Taiwan News, Staff Writer
2013-09-12 05:42 PM
The ruling party’s Evaluation and Disciplinary Committee decided Wednesday to revoke Wang’s membership, a move which would lead to the loss of his seat as a lawmaker and to his removal from the position of speaker he has been holding for 14 years.
An attorney for Wang filed a motion with the court against the KMT decision Wednesday afternoon and moved to have it treated as an urgent matter later in the day.
The KMT also showed haste by sending its revocation to the Central Election Commission, which immediately passed it on to the Legislative Yuan. The Legislature now has to send its eventual approval back to the CEC before a decision can be reached to strip Wang of his seat.
The speaker was not present at the court hearing which began at 3:30 p.m. Thursday, but his attorney filed requests to block the KMT from passing on its decision, to ban the Legislative Yuan from stripping Wang of his seat, and to allow him to remain a full KMT member as long as the case had not reached a conclusion.
The speaker’s attorney rejected the party leadership’s claim that his membership damaged its image. According to a poll published by the Chinese-language Apple Daily Thursday, Wang’s popularity stood at 65 percent while Ma only had 21 percent support, showing that the speaker’s expulsion was the issue damaging the party’s reputation, his attorney argued.
KMT attorney Chen Ming asked the court to reject all of Wang’s demands.
The session ended shortly before 6 p.m. with the court reportedly saying it would reach a decision at a later yet-to-be-determined date, possibly after hearing more from the attorneys, reports said.
Separately, CEC Vice Chairman Liu Yi-chou said that Wang had already officially lost his seat beginning Wednesday, as soon as the CEC had received the notification from the KMT. Wang’s membership was an internal party matter and did not have to be solved by a government body, Liu said.
The power struggle between Wang and President Ma Ying-jeou comes as the Legislative Yuan is still officially in summer recess until next week. If Wang is unable to take up his seat, a new speaker will have to be elected. His deputy, Hung Hsiu-chu, could be the most likely choice for the KMT but the opposition was likely to put up a strong fight, reports said.
The confrontation between Ma and Wang began last week, when prosecutors accused the speaker of having phoned Justice Minister Tseng Yung-fu about a breach of trust case involving top opposition lawmaker Ker Chien-ming.
Ker had been found not guilty of embezzlement, but according to prosecutors, he phoned Wang to ask him to help out and avoid an appeal against the sentence by prosecutors.
Tseng resigned over the allegations, even though he denied having ordered prosecutors to drop the case against Ker.
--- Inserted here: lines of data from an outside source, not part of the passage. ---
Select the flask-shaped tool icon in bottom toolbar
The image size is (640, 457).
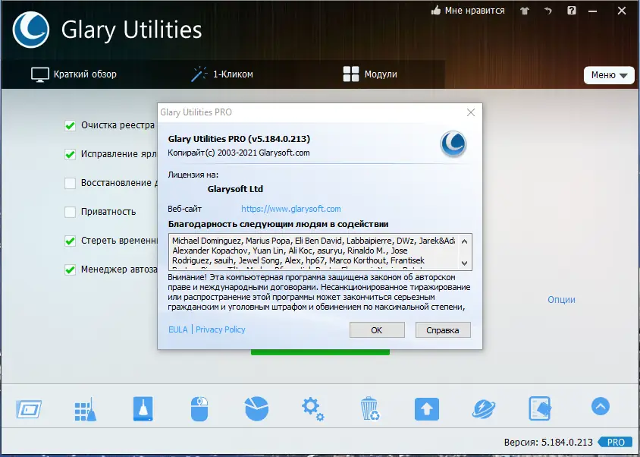143,407
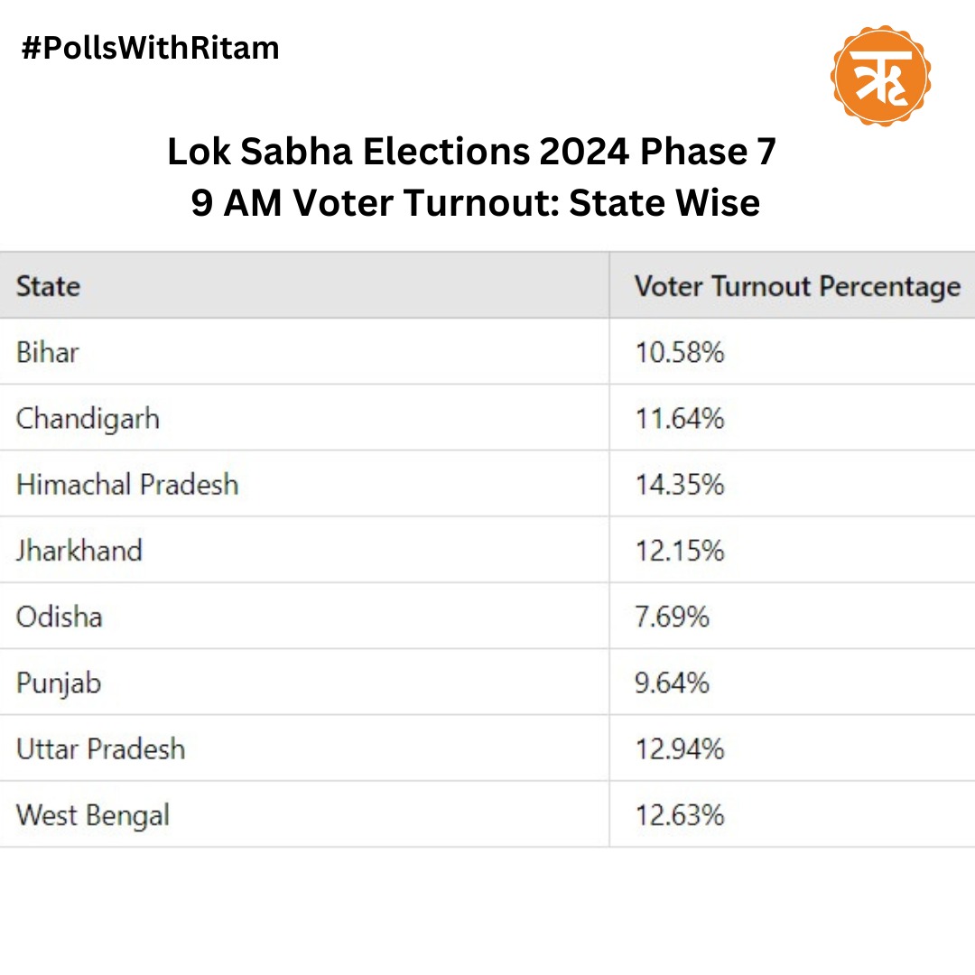The height and width of the screenshot is (975, 975).
Task: Click the 14.35% turnout figure
Action: (x=680, y=485)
The allegations then turned against Wang, who was attending his daughter’s wedding in Malaysia. Ma held news conferences condemning the speaker’s behavior as incompatible with the rule of law.
Wang returned to Taiwan on Tuesday evening amid enthusiastic support from several lawmakers and residents of his home region of Kaohsiung. He also received vocal support and sympathy from several top politicians, including Honorary Chairman Lien Chan, his son Sean Lien and People First Party Chairman James Soong.
Chinese-language newsweekly The Journalist published a theory Wednesday that four top KMT members were planning to put forward a motion at the September 29 KMT Congress putting the full responsibility for the December 2014 local election results on the party chairman, President Ma. The “four families” within the KMT were planning to propose Wang as the new party leader, according to The Journalist.
Since Ma is doing extremely poorly in opinion surveys, with approval ratings below 20 percent, observers expect the election will be difficult for the KMT to win.
The Journalist identified the KMT’s “four families” preparing to upset Ma as Lien Chan, the party’s other honorary chairman, Wu Po-hsiung, and two men often named as hopefuls for the 2016 presidential election, Taipei City Mayor Hau Lung-bin and New Taipei City Mayor Eric Liluan Chu.
Most of the politicians named by the magazine denied its theories.